#### What the exercise asks
Report every line of the data below that contains the string "sidebar". Matching is case-sensitive.

#### Input records
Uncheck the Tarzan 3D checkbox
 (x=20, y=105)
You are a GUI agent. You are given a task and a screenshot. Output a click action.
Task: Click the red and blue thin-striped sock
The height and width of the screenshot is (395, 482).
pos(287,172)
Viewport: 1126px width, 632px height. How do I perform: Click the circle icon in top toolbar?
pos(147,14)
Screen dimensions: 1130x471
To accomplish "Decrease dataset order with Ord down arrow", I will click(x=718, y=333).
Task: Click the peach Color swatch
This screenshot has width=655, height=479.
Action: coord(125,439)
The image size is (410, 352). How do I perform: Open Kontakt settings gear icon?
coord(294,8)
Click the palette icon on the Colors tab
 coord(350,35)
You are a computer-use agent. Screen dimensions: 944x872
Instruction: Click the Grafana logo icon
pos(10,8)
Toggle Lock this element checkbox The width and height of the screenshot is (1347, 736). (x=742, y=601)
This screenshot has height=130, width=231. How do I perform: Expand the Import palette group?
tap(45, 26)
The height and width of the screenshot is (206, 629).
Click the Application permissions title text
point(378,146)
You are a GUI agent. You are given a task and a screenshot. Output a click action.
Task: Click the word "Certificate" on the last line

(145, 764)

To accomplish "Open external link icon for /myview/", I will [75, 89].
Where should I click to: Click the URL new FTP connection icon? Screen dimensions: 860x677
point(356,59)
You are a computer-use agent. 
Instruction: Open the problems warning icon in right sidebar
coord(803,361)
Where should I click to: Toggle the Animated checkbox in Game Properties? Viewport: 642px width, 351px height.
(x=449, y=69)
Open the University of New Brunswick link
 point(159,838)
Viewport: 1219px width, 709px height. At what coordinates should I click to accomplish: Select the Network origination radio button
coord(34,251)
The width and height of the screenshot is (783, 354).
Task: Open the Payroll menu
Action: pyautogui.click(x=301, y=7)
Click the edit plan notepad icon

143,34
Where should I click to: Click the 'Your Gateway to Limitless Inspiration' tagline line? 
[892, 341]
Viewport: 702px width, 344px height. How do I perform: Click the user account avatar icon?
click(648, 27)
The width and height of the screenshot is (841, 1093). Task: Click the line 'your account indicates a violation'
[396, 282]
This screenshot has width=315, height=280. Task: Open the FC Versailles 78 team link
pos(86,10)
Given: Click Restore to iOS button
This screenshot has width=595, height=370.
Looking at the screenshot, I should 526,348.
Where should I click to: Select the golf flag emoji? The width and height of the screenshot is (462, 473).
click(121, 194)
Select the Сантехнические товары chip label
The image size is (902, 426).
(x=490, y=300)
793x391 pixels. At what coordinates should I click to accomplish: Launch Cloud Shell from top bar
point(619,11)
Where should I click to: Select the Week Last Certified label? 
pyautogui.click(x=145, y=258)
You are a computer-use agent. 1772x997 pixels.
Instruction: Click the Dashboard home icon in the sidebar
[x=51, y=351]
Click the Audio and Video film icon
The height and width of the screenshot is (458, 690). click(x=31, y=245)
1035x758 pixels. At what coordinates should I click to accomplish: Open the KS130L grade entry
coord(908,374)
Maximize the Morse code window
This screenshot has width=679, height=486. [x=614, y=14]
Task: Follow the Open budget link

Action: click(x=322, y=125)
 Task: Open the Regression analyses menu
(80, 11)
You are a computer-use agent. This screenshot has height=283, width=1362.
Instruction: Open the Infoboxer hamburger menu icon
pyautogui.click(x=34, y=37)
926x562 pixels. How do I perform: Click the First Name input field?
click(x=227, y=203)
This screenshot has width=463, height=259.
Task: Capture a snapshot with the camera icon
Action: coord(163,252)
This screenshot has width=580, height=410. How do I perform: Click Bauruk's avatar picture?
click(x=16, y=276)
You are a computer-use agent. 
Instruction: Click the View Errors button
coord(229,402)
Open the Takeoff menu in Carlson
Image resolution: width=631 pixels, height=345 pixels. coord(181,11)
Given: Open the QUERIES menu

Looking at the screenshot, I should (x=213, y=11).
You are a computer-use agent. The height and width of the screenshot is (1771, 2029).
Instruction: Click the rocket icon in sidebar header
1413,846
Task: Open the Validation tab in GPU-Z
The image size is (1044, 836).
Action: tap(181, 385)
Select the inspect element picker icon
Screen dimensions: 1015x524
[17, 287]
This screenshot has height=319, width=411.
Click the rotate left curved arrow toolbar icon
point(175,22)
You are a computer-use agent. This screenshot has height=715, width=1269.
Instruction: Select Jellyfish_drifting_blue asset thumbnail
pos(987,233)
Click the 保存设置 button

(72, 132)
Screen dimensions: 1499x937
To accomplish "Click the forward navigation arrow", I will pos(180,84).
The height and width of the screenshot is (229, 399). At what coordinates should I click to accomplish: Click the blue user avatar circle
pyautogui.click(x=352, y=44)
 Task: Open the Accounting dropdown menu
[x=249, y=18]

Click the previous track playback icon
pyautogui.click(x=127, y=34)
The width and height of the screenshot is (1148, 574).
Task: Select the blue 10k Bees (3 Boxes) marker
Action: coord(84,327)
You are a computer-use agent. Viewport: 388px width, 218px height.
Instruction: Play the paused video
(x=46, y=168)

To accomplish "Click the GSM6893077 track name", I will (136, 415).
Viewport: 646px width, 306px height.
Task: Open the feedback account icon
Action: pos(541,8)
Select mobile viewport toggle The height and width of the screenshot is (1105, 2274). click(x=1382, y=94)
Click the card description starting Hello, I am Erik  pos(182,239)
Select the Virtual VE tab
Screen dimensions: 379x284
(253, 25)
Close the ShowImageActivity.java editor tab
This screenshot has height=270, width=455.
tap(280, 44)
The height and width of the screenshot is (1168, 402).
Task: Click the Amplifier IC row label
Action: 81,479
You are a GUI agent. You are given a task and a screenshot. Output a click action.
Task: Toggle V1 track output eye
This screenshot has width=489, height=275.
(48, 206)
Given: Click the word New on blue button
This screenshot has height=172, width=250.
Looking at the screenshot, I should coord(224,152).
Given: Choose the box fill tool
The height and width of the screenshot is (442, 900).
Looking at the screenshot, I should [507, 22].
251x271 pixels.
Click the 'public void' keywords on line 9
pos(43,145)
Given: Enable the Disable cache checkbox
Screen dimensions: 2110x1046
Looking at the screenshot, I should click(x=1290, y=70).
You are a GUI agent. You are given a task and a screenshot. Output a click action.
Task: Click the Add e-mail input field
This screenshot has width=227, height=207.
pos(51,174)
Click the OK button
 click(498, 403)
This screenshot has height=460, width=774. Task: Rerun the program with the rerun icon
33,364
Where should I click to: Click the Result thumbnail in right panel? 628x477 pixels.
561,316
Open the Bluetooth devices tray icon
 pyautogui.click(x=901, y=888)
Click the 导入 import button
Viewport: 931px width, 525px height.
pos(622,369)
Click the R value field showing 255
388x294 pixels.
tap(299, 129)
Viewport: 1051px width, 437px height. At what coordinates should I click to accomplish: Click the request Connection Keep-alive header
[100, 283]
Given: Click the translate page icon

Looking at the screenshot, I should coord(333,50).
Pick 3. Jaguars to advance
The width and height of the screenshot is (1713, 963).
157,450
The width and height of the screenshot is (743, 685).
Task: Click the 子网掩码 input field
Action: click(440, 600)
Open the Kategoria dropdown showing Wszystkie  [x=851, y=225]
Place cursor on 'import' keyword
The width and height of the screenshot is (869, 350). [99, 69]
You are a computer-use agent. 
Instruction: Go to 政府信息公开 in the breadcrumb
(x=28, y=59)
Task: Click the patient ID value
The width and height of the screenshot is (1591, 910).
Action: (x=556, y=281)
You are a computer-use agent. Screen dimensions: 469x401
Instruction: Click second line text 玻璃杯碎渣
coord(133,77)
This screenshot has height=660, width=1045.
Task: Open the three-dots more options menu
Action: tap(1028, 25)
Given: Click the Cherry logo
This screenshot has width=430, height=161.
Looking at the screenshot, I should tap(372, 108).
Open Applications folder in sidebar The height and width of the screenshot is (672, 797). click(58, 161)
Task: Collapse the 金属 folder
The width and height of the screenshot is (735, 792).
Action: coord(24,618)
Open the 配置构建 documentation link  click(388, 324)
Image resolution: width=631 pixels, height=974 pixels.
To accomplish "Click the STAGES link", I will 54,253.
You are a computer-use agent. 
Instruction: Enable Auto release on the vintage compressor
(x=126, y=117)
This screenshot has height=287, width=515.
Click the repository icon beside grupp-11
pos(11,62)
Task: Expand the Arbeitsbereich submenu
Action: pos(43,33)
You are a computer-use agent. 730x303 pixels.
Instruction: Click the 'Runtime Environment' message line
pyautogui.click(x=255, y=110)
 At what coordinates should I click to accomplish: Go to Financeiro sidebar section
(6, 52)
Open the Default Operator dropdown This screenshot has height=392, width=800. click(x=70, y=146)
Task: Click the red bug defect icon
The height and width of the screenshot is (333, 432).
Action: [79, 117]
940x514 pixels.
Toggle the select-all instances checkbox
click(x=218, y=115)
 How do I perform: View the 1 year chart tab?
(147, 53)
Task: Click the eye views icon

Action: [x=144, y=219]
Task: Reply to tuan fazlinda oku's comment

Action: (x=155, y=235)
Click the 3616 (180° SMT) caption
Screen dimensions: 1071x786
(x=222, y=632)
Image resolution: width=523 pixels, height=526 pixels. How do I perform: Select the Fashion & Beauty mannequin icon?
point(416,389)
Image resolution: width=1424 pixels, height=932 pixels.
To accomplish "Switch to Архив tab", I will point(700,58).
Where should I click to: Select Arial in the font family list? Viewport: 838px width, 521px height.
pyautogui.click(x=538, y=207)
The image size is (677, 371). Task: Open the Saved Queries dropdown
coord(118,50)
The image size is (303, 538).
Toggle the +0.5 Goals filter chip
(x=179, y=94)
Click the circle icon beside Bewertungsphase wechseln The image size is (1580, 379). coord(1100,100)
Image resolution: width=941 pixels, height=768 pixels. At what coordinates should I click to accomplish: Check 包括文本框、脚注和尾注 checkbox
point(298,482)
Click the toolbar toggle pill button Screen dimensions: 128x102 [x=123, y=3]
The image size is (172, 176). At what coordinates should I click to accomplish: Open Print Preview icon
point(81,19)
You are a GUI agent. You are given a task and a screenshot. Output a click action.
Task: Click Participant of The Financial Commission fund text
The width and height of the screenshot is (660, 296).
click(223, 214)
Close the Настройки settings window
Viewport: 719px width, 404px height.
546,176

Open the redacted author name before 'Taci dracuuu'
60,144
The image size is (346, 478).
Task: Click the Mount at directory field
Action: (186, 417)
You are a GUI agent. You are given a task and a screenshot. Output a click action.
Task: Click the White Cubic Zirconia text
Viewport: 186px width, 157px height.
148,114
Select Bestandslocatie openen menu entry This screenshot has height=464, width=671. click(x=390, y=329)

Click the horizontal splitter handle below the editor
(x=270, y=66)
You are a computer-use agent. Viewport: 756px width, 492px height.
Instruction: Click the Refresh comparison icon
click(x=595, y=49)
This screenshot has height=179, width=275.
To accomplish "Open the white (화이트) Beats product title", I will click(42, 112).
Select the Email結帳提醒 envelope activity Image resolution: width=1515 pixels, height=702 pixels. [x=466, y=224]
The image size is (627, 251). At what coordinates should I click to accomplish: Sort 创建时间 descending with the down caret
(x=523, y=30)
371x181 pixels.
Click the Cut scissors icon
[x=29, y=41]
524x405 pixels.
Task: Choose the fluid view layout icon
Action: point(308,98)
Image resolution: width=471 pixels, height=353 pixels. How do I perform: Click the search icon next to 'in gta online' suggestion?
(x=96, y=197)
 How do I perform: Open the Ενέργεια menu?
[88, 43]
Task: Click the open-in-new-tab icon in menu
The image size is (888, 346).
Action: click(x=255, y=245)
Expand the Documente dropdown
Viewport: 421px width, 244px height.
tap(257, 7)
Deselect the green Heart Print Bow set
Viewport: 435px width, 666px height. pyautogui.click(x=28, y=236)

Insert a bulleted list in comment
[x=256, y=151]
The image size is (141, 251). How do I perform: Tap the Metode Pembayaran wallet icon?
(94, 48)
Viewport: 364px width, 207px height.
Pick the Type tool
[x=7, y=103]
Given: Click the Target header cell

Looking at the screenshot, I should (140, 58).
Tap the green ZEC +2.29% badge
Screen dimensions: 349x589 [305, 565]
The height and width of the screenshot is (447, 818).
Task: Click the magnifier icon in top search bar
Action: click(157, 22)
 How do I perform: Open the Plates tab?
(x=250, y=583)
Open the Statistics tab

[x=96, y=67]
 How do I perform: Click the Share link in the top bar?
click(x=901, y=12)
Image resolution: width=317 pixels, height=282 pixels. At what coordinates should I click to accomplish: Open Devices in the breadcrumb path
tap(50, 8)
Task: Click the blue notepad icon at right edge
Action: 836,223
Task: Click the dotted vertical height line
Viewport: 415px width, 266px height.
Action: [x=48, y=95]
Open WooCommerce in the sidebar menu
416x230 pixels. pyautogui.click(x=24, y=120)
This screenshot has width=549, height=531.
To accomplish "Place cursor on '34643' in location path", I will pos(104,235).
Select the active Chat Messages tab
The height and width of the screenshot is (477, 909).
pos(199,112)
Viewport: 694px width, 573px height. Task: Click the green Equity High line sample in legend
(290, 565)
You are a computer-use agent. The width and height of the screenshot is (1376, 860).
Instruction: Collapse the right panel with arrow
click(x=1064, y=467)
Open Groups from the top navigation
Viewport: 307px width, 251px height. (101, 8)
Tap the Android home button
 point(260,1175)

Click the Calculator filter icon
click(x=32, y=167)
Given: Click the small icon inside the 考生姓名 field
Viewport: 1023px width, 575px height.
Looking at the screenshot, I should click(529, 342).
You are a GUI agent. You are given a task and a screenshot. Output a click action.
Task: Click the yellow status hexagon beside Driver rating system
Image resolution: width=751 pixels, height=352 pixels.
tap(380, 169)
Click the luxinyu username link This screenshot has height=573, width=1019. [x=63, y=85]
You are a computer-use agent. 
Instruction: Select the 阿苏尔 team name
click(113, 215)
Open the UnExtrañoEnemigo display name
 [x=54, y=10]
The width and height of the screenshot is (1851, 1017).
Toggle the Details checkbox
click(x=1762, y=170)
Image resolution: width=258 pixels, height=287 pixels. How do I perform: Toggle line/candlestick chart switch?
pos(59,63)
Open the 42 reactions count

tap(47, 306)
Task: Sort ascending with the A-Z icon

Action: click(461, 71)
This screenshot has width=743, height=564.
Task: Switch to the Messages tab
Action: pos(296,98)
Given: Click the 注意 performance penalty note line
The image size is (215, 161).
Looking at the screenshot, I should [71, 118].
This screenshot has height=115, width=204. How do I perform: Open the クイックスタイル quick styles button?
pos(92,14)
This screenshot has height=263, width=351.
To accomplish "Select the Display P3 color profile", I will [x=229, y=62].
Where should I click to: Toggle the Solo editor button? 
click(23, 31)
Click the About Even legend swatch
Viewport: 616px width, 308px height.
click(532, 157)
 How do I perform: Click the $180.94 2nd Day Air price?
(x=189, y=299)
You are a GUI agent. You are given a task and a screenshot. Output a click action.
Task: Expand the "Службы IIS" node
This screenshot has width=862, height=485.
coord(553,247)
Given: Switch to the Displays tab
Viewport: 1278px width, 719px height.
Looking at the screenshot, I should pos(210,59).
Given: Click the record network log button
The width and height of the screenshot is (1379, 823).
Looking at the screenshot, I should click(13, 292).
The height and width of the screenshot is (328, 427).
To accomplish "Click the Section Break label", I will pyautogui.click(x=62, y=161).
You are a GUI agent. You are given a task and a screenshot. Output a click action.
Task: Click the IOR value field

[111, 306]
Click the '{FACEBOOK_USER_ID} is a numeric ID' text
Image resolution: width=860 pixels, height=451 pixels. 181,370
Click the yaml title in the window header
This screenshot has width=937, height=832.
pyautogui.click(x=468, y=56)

#### Finished answer
Instruction: Open the problems warning icon in right sidebar
Instruction: Click the Dashboard home icon in the sidebar
Instruction: Click the rocket icon in sidebar header
Open Applications folder in sidebar The height and width of the screenshot is (672, 797). click(58, 161)
 At what coordinates should I click to accomplish: Go to Financeiro sidebar section
Open WooCommerce in the sidebar menu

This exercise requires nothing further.